Citigroup is planning to create a safer way to invest in cryptocurrencies like Bitcoin by developing a new system that allows people to trade in them without actually owning the underlying digital assets.
The US bank plans to act as an agent issuing so-called Digital Asset Receipts (DARs), or DARs, to enable trading by proxy. If approved by regulators, the new system would fall within existing institutional frameworks, helping shore up confidence in the coins as a legitimate investment class, according to those familiar with the matter.
DARs would work in a similar way to American Depository Receipts (ADRs), which are certificates that represent shares of a foreign stock issued by a bank.
The bank has reportedly developed a “Digital Asset Receipt”. It would allow crypto assets like Bitcoin, Ether and Litecoin to be represented via these certificates, thus allowing institutional investors to trade crypto assets more safely.
The structure could allow them to fall within existing regulatory regimes, giving more confidence to investors.
The volatility of the digital currencies, which are traded online, has raised doubts for traditional finance players around the future and safety of the assets.
Cryptocurrencies have been falling sharply in value recently. They have declined for five of the past six weeks amid signs that widespread adoption of digital assets is set to take longer than anticipated
On Sunday, the US Securities and Exchange Commission said it was suspending all trading in two investment products that track cryptocurrencies.

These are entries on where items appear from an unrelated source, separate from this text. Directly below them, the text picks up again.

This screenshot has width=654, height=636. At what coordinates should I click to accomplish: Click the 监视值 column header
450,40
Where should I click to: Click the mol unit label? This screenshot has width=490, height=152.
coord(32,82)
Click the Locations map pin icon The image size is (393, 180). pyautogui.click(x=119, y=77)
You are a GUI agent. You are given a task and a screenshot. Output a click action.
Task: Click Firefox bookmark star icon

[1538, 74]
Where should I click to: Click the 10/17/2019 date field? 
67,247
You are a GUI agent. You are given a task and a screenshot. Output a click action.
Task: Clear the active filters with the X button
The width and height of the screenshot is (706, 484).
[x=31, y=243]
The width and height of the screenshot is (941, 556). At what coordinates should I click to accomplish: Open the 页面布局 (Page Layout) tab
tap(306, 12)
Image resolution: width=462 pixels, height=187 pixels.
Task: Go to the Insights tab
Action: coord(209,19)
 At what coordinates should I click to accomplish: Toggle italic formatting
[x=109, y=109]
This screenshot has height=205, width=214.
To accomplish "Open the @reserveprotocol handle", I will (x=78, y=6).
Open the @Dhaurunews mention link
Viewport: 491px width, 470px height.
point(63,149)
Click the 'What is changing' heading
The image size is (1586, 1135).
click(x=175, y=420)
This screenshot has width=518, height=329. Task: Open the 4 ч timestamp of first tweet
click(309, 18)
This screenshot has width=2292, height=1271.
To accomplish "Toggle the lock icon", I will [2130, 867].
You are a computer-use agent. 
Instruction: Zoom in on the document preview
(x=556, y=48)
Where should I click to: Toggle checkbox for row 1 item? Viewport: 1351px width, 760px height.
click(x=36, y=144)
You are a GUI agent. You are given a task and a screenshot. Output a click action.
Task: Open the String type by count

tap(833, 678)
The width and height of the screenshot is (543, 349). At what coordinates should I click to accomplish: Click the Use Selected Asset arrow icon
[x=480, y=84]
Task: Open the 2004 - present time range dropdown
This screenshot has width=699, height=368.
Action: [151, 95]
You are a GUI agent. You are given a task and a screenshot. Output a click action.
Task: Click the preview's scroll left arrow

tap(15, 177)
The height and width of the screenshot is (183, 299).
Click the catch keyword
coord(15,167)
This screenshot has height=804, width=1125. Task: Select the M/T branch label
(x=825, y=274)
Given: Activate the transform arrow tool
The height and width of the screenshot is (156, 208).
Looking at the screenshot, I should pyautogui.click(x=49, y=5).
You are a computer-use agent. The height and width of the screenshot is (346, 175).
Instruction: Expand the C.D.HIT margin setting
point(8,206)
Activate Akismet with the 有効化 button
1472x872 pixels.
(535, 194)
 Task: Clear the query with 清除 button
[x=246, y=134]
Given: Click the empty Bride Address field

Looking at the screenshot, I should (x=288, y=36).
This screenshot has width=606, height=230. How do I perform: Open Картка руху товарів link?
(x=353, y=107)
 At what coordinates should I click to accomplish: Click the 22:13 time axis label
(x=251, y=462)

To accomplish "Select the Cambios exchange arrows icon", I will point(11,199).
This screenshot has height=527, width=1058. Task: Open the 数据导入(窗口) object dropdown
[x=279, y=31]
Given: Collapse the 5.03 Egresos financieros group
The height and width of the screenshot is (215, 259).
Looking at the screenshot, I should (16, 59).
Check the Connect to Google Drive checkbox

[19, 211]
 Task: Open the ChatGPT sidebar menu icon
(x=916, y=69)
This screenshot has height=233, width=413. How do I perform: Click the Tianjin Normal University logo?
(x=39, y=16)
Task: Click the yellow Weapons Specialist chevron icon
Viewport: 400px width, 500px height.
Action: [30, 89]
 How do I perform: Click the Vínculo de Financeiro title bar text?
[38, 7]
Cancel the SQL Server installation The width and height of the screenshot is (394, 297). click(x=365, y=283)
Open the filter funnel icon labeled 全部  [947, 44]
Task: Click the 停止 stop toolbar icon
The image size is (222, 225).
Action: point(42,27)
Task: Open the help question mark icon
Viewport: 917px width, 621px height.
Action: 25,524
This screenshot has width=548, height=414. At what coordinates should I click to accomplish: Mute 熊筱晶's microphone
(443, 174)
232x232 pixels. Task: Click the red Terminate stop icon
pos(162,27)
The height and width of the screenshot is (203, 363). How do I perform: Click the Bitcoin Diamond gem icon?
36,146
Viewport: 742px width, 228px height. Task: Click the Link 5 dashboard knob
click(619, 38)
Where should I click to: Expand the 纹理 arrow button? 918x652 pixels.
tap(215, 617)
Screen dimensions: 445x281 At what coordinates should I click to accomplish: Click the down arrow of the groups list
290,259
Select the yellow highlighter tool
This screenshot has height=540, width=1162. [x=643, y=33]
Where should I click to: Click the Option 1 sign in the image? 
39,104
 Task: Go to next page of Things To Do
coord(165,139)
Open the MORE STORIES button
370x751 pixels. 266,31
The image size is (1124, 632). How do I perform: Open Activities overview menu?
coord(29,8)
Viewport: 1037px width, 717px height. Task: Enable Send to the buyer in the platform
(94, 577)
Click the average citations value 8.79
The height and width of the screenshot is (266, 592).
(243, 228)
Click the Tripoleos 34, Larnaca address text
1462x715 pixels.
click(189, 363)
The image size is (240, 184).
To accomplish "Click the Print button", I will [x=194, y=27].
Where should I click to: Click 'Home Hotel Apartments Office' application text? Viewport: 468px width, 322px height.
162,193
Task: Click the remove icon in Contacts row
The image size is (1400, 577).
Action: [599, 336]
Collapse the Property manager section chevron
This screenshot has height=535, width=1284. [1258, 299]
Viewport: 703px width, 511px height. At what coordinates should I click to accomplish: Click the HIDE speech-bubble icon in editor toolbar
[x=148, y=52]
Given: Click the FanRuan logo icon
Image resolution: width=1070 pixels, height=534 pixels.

But if Citigroup was to move ahead with the plans, it would help bolster confidence in the sector. Many investors have taken precautions around the online currencies given the lack of regulatory protection on investments, vulnerability to money laundering and the susceptibility of crypto exchanges to hacks.
According to initial reports from Business Insider, the product has been developed in collaboration between Citigroup’s capital markets origination team and the depository receipts services team.
The bank will contact the Depository Trust & Clearing Corp, a financial company providing clearing and settlement services, about its Digital Asset Receipt.